Barry, Vale of Glamorgan; Wales;
- Broadcast area: Barry and surrounding areas
- Frequencies: FM: 98.1 MHz 98.4 MHz 100.2 MHZ 106.1 MHz Online

Programming
- Languages: English, Welsh
- Format: Adult Contemporary

Ownership
- Owner: Vale of Glamorgan Broadcasting CIC

History
- First air date: 31 March 2009

Links
- Website: Bro Radio

= Bro Radio =

Radio station in Barry

Bro Radio is a community radio station broadcasting to Barry, Llantwit Major, Penarth and surrounding areas in the Vale of Glamorgan (Bro Morgannwg), South Wales.

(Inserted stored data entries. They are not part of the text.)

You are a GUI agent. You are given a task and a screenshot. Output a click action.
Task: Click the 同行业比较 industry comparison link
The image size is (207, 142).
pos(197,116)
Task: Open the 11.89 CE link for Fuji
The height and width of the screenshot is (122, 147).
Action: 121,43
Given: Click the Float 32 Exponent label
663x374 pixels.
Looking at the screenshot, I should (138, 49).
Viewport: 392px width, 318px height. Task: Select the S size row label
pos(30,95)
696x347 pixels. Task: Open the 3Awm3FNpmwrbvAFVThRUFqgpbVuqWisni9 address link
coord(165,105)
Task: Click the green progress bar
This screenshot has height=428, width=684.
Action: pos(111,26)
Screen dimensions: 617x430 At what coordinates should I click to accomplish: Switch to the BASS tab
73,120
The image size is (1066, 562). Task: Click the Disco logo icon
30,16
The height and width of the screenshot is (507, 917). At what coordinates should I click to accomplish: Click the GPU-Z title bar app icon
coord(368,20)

The station is owned and operated by Vale of Glamorgan Broadcasting, a community interest company (CIC) and broadcasts from studios at the YMCA Hub in Barry, with a secondary studio based at The Old School in Llantwit Major.

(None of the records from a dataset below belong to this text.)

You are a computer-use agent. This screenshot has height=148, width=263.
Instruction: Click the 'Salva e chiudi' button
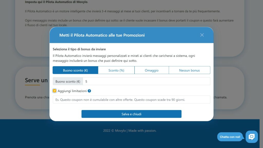point(131,114)
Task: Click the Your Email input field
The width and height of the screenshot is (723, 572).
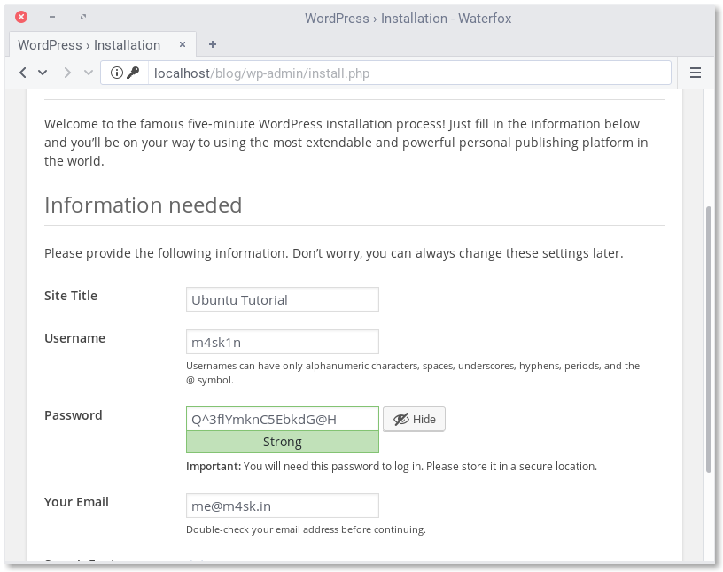Action: [x=282, y=506]
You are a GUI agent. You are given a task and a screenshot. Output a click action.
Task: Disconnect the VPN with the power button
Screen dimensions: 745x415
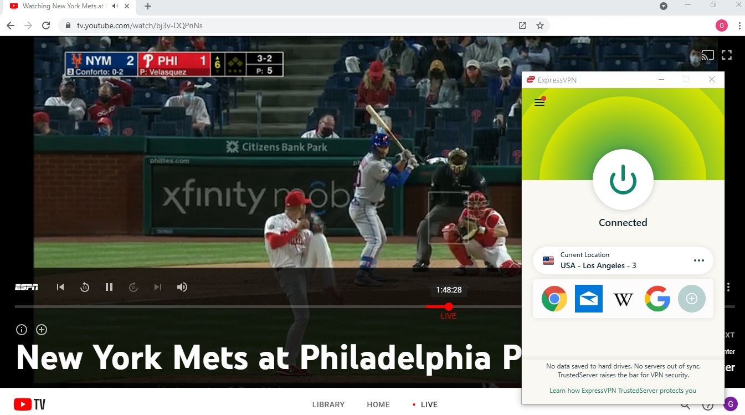pos(623,180)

Bro Radio broadcasts on 98.1 FM in Barry and the central Vale, on 98.4 FM in the St Athan and Rhoose areas, on 100.2 FM in Llantwit Major and western parts of the Vale, and on 106.1 FM in Penarth and the surrounding area, as well as on DAB+ in the eastern Vale of Glamorgan, Cardiff and Caerphilly.

==Overview==

Apart from national news bulletins, most of the station's output is produced and presented locally by a team of 60 volunteers, a paid operations director and a sales & finance manager.

In August 2020, plans were announced to broadcast in Penarth and the Eastern Vale of Glamorgan.

In December 2020, Bro Radio was named Station of the Year at the annual Community Radio Awards.

The following year, the station began broadcasting on 106.1 FM to Penarth and the Eastern Vale, along with another relay on 98.4 FM for the St Athan and Rhoose areas.

On 26 June 2023, Bro Radio began broadcasting on DAB+ in Cardiff, Caerphilly and the Eastern Vale of Glamorgan via the Cardiff DAB small-scale multiplex.

== Programming ==

Bro Radio's schedule consists of locally produced programming including music-led daytime output, local news and sport, current affairs and features, events coverage, and specialist programming during the evenings and at weekends.

=== News and current affairs ===

Bro Radio's newsroom produces and broadcasts local news bulletins on the half hour from 7.30am to 9.30am and from 1.30pm to 6.30pm on weekdays, with local headlines on the hour during Vale Drive.

At weekends, local news bulletins also air on the hour between 10am and 1pm on Saturdays and Sundays.

Bro Radio also produces a weekly current affairs programme, The Vale This Week, along with a sports show on Monday evenings and an online local news service.

The station also airs hourly national bulletins from Sky News Radio 24 hours a day, accompanied by hourly local bulletins on Saturdays and Sundays from 10am to 1pm.